◆ **Your instructions**: Within the data that follows, how many lines contain the word "window"? Reply with only the number.

◆ **Supplied information**:
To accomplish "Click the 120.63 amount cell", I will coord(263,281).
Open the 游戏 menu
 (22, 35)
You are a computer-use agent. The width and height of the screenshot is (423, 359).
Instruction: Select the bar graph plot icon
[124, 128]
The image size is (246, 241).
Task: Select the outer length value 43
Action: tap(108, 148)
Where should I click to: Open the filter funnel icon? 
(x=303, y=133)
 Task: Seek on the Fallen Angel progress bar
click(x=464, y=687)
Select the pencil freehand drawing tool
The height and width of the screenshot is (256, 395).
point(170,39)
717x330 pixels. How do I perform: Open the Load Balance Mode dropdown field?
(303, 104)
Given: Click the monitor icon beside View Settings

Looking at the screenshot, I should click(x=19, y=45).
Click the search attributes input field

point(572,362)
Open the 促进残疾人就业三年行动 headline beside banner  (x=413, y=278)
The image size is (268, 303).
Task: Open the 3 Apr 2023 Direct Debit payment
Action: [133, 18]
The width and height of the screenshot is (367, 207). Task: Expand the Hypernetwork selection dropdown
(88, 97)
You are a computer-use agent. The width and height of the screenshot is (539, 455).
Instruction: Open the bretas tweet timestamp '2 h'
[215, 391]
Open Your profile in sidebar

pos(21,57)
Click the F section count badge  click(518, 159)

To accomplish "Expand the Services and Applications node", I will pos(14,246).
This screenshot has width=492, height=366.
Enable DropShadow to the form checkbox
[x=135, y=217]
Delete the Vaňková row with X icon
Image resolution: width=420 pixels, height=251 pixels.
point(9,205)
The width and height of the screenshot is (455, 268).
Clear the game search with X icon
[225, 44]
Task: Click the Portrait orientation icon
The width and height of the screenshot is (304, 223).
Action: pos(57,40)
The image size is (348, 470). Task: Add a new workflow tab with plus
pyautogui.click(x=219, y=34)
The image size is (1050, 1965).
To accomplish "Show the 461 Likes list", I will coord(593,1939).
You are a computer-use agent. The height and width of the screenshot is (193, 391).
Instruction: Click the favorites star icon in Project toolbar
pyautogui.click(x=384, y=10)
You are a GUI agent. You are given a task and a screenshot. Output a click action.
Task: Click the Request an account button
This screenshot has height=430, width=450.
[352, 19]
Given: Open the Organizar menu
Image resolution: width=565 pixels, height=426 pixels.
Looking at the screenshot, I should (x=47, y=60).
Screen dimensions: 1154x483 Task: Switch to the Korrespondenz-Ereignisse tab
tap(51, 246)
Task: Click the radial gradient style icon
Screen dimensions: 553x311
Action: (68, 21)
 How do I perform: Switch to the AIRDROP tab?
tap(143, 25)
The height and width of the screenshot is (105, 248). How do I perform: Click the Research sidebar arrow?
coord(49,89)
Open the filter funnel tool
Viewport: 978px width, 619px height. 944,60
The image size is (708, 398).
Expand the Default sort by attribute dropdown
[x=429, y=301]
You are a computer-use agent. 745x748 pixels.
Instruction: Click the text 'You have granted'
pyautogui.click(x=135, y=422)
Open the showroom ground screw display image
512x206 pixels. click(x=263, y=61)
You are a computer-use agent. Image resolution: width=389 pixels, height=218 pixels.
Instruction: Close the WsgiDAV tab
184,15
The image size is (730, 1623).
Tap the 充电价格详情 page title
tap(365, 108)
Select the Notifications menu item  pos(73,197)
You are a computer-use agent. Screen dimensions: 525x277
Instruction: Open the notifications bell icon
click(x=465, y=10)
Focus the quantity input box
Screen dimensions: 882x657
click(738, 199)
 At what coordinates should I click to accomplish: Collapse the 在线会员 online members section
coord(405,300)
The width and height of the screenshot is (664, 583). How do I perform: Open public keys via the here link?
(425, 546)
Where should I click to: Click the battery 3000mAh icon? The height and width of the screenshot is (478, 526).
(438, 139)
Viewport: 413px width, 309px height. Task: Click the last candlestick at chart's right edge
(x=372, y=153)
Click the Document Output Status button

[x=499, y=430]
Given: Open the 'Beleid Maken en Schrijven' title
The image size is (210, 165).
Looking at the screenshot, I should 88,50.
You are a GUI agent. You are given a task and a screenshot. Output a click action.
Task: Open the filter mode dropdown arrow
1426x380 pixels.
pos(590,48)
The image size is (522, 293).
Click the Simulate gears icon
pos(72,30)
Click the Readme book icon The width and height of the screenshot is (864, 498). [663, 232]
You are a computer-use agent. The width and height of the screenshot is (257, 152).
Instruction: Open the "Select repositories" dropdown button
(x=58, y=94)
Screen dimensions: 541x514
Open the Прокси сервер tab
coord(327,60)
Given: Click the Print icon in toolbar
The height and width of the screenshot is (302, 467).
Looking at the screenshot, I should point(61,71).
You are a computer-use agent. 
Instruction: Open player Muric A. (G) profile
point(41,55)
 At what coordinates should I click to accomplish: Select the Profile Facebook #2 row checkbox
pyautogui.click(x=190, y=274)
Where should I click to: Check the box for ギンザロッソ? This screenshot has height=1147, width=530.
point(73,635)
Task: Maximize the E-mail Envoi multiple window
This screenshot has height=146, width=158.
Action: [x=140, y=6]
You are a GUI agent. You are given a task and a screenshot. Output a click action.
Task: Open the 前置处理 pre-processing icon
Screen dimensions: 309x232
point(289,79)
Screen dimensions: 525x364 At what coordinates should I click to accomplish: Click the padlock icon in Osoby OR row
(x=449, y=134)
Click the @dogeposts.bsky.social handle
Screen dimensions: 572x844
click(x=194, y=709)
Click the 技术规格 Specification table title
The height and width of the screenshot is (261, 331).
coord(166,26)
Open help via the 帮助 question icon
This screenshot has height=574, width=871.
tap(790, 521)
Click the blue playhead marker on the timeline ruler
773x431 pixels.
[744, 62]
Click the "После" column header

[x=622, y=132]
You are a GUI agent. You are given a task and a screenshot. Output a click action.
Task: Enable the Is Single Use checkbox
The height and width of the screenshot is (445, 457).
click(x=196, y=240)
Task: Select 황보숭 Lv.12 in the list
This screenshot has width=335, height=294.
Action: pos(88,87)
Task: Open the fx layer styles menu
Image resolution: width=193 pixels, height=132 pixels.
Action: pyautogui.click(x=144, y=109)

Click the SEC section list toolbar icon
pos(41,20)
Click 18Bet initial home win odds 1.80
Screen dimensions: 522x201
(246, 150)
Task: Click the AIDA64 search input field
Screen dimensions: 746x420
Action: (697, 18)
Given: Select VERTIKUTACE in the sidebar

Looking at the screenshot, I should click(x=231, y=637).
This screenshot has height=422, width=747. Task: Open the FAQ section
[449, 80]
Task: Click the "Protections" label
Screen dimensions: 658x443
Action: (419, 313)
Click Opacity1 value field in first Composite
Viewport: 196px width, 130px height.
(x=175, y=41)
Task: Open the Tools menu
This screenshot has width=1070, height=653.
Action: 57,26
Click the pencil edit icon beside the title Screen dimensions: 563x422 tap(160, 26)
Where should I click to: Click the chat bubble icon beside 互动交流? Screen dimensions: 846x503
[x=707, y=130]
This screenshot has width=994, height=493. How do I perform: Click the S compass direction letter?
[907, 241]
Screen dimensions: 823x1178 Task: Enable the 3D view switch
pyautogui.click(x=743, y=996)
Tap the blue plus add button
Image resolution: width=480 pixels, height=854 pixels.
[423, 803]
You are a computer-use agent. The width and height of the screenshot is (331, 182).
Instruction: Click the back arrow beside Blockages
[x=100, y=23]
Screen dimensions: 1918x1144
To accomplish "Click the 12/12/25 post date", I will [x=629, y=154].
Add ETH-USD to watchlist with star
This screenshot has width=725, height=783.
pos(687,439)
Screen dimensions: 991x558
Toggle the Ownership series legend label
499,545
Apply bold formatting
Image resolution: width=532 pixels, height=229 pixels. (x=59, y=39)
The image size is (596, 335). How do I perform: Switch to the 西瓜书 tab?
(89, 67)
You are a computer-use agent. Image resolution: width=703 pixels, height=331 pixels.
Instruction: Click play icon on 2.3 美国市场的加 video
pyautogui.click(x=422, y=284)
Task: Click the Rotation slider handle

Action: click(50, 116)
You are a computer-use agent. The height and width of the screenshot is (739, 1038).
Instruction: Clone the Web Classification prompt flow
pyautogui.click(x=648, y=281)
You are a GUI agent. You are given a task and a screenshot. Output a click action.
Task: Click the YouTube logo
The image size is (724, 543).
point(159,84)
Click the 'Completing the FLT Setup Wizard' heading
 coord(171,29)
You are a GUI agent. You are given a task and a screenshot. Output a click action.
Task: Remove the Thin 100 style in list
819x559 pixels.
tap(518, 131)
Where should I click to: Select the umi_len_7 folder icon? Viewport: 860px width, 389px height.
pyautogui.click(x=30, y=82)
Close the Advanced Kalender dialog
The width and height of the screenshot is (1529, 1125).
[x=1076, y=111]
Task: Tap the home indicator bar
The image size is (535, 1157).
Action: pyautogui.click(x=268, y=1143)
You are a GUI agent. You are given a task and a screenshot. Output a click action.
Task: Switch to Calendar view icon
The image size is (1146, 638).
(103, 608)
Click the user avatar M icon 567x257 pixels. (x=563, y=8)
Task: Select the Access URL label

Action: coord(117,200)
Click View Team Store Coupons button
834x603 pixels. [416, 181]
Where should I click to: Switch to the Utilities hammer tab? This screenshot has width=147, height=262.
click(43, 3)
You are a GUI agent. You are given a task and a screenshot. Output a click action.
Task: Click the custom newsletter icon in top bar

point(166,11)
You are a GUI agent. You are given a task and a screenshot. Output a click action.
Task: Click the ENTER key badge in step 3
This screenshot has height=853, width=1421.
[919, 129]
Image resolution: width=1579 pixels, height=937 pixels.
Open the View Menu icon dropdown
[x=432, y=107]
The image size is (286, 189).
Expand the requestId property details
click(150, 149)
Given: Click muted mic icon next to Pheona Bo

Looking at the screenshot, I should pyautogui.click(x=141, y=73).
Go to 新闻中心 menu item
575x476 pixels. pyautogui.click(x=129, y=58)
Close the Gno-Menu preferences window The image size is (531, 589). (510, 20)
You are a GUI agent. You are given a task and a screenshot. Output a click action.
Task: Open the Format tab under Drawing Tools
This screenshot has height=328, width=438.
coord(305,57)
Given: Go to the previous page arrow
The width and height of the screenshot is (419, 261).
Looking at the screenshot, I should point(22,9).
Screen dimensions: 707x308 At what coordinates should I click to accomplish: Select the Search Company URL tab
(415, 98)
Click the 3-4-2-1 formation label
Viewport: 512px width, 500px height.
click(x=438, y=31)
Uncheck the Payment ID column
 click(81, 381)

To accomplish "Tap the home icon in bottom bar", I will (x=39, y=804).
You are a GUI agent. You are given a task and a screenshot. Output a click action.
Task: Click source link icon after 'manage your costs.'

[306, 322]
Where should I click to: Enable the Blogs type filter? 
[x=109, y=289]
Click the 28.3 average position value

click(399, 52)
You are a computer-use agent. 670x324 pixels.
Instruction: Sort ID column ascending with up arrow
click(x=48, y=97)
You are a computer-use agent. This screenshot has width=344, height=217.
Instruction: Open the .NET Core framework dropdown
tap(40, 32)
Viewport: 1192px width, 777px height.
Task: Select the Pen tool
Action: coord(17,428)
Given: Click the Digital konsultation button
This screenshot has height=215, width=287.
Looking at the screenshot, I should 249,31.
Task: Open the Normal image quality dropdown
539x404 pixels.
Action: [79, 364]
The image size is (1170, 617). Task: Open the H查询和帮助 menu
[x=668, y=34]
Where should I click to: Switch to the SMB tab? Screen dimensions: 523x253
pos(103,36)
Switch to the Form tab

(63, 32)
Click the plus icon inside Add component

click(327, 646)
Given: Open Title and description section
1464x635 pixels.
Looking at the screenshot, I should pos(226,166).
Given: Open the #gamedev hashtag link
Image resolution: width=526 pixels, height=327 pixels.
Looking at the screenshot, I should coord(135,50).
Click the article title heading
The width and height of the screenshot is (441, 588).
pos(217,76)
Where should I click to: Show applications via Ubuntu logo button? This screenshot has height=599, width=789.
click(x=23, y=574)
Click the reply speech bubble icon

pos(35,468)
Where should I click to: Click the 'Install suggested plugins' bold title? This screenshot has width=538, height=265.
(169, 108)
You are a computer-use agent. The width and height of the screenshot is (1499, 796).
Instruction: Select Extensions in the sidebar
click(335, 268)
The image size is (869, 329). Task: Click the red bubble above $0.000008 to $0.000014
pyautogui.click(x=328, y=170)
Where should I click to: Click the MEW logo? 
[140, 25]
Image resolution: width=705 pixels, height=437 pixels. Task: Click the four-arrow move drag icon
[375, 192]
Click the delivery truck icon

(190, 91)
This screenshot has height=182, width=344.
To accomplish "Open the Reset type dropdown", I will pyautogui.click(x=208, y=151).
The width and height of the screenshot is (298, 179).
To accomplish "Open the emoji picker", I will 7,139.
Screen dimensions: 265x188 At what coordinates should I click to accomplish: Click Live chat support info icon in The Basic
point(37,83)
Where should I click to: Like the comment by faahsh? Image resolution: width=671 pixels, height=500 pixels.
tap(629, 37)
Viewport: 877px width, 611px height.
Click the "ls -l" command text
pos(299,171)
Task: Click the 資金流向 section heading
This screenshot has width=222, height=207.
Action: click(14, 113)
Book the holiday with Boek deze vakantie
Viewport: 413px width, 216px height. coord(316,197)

◆ **Finished exercise**: 2